Within each group, subgroups can also be identified, for example, the group of charged polar amino acids can be sub-divided into the sub-groups consisting of the “positively-charged sub-group,” consisting of Lys, Arg and His; the negatively-charged sub-group,” consisting of Glu and Asp, and the “polar sub-group” consisting of Asn and Gin. The aromatic or cyclic group can be sub-divided into the sub-groups consisting of the “nitrogen ring sub-group,” consisting of Pro, His and Trp; and the “phenyl sub-group” consisting of Phe and Tyr. The aliphatic group can be sub-divided into the sub-groups consisting of the “large aliphatic non-polar sub-group,” consisting of Val, Leu and Ile; the “aliphatic slightly-polar sub-group,” consisting of Met, Ser, Thr and Cys; and the “small-residue sub-group,” consisting of Gly and Ala. Examples of conservative mutations include substitutions of amino acids within the sub-groups above, for example, Lys for Arg and vice versa such that a positive charge can be maintained; Glu for Asp and vice versa such that a negative charge can be maintained; Ser for Thr such that a free —OH can be maintained; and Gin for Asn such that a free —NH2 can be maintained.

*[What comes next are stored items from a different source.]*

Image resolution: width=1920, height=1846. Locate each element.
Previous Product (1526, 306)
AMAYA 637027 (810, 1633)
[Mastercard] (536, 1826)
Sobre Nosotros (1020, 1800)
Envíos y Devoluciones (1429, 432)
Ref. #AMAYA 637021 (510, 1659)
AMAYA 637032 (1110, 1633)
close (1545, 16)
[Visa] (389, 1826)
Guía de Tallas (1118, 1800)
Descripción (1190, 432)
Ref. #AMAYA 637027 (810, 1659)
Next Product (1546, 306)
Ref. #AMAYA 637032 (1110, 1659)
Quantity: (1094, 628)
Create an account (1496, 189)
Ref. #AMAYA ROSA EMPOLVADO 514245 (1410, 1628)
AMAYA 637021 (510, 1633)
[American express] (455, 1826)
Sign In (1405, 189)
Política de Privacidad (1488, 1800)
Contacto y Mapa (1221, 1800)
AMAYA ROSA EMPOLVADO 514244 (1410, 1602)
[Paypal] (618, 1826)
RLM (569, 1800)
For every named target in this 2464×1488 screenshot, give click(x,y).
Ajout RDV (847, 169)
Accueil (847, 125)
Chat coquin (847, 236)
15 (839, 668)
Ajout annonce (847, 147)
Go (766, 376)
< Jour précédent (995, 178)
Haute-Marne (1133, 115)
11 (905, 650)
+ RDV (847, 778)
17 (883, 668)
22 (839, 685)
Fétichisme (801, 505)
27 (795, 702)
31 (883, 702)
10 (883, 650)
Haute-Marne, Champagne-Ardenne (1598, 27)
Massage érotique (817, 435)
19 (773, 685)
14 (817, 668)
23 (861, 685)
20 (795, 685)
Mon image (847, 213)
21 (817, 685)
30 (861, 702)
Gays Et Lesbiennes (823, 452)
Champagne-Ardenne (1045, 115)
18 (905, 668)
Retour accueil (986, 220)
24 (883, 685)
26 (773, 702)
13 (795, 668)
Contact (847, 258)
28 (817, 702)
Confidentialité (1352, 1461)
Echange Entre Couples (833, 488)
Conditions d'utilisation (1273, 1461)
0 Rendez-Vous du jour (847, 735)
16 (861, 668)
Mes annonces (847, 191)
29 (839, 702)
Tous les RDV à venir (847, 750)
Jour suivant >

Proteins and peptides biologically functionally equivalent to the proteins and peptides disclosed herein include amino acid sequences containing conservative amino acid changes in the fundamental amino acid sequence. In such amino acid sequences, one or more amino acids in the fundamental sequence can be substituted, for example, with another amino acid(s), the charge and polarity of which is similar to that of the native amino acid, i.e., a conservative amino acid substitution, resulting in a silent change. It should be noted that there are a number of different classification systems in the art that have been developed to describe the interchangeability of amino acids for one another within peptides, polypeptides, and proteins. The following discussion is merely illustrative of some of these systems, and the present disclosure encompasses any of the “conservative” amino acid changes that would be apparent to one of ordinary skill in the art of peptide, polypeptide, and protein chemistry from any of these different systems. Unless otherwise indicated, a particular nucleic acid sequence also implicitly encompasses conservatively modified variants thereof (e.g., degenerate codon substitutions), the complementary (or complement) sequence, and the reverse complement sequence, as well as the sequence explicitly indicated. Specifically, degenerate codon substitutions may be achieved by generating sequences in which the third position of one or more selected (or all) codons is substituted with mixed-base and/or deoxyinosine residues (see e.g., Batzer et al., Nucleic Acid Res. 19:5081 (1991); Ohtsuka et al., J. Biol. Chem. 260:2605-2608 (1985); and Rossolini et al., Mol. Cell. Probes 8:91-98 (1994)). Because of the degeneracy of nucleic acid codons, one can use various different polynucleotides to encode identical polypeptides. Table 13, infra, contains information about which nucleic acid codons encode which amino acids.
As used herein, the term “eukaryotic-like RNA” or “eukaryotic-like mRNA” refers to an RNA molecule expressed in a prokaryotic or other non-eukaryotic systems that is competent to be expressed in a recipient eukaryotic cell.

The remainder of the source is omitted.